Exercise brief:
If a line in the data below contains the word "screenshot", copy it out.

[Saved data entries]
- - - - - - -

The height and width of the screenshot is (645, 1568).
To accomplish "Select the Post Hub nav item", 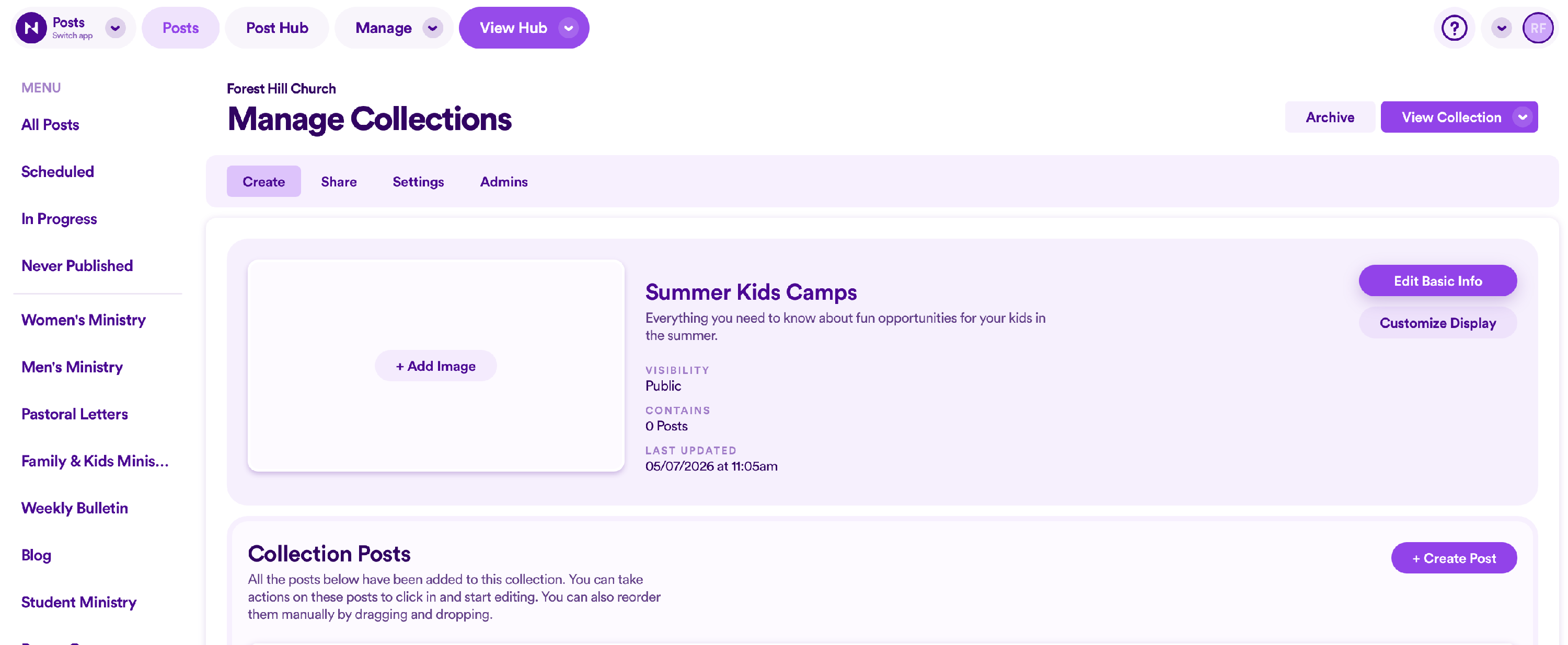I will pos(277,28).
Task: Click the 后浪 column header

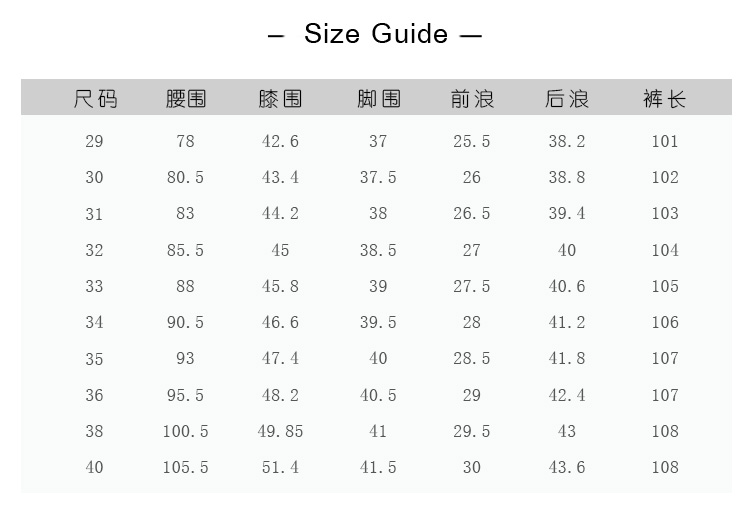Action: (567, 99)
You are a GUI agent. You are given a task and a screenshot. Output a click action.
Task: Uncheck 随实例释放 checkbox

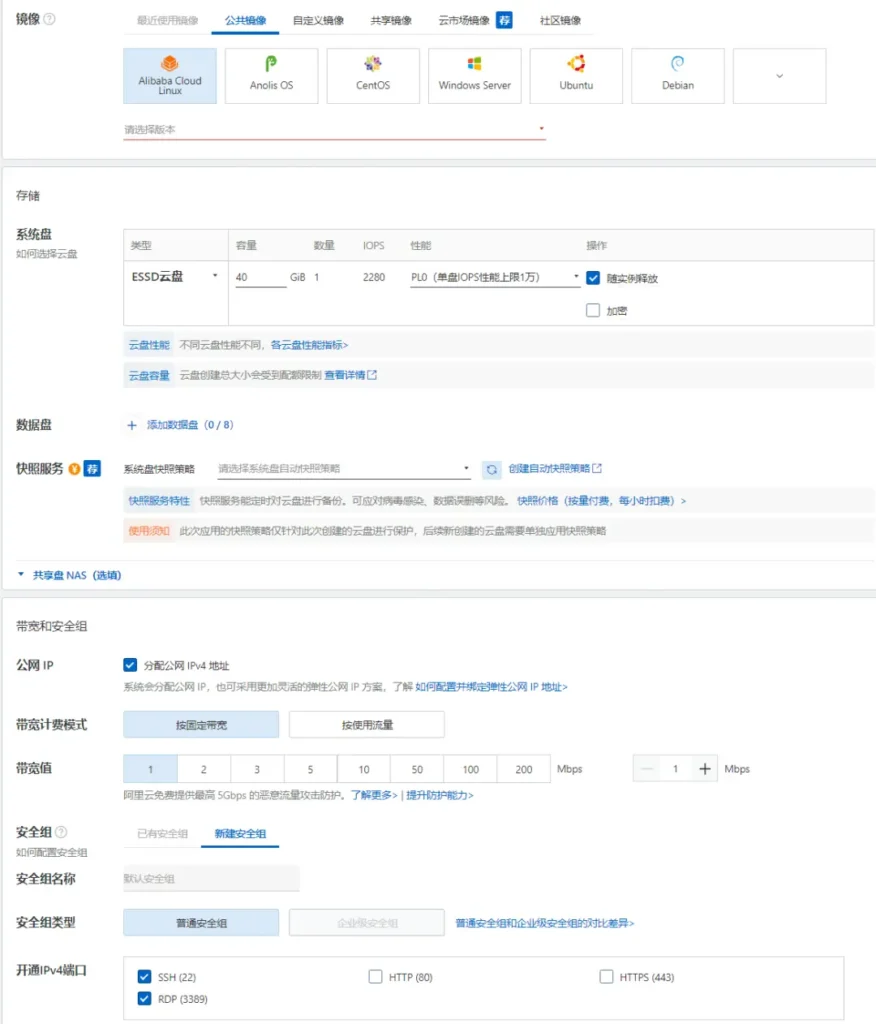click(593, 278)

- - - - - - -

Exercise response:
The height and width of the screenshot is (645, 1568).
You are a GUI agent. You are given a task and a screenshot. Output a click action.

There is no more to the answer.